- Nunca. Se soubesse onde estava, em vez de ir ter com ele fugiria como se foge de um monstro. Não, felizmente nunca mais ouvi falar dele. Espero que tenha morrido.
- Não espere, Bertuccio - disse o conde. - Os maus não morrem assim, pois Deus parece tomá-los sob a sua protecção para os tornar instrumento das suas vinganças.
- Pois seja - concordou Bertuccio. - Tudo o que peço ao Céu é nunca mais o tornar a ver. Agora - continuou o intendente, baixando a cabeça - sabe tudo, Sr. Conde, e é o meu juiz cá em baixo, como Deus o será lá em cima. Não me dirá algumas palavras de consolação?
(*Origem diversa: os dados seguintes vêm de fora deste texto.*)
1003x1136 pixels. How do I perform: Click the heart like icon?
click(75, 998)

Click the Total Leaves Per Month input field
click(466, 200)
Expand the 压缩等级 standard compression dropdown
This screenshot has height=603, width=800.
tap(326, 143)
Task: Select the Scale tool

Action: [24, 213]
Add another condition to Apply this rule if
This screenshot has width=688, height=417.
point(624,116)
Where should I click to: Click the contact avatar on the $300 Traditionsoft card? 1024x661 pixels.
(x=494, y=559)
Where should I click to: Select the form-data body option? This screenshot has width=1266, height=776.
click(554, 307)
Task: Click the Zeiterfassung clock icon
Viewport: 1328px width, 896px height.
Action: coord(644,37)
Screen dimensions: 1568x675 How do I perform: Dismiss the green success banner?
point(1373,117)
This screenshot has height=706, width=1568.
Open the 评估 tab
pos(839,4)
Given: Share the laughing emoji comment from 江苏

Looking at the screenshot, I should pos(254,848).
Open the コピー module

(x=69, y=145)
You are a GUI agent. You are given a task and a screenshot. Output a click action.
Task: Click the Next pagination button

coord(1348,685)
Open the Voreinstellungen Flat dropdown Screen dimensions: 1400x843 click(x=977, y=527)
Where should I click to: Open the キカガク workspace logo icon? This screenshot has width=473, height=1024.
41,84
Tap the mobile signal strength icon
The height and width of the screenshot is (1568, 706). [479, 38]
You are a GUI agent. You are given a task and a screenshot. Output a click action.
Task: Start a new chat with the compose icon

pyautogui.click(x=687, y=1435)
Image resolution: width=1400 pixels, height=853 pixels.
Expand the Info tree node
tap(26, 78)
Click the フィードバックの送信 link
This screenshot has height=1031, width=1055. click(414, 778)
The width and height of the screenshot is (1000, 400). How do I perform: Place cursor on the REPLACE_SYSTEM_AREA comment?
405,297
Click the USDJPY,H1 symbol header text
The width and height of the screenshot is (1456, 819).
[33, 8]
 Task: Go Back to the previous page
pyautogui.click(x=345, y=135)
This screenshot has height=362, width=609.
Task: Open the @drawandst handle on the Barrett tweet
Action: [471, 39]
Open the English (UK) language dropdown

- Tem razão, com efeito, e posso dizer-lhe o que lhe diria o abade Busoni: aquele que abateu, esse Villefort, merecia ser castigado pelo que lhe fizera e talvez por outra coisa ainda. Benedetto, se vive, servirá, como lhe disse, para qualquer vingança divina e depois será castigado por seu turno. Quanto a si, só tem na realidade uma coisa a censurar-se: pergunte a si mesmo por que motivo, depois de arrancar a criança à morte, a não entregou à mãe. É esse o seu crime, Bertuccio.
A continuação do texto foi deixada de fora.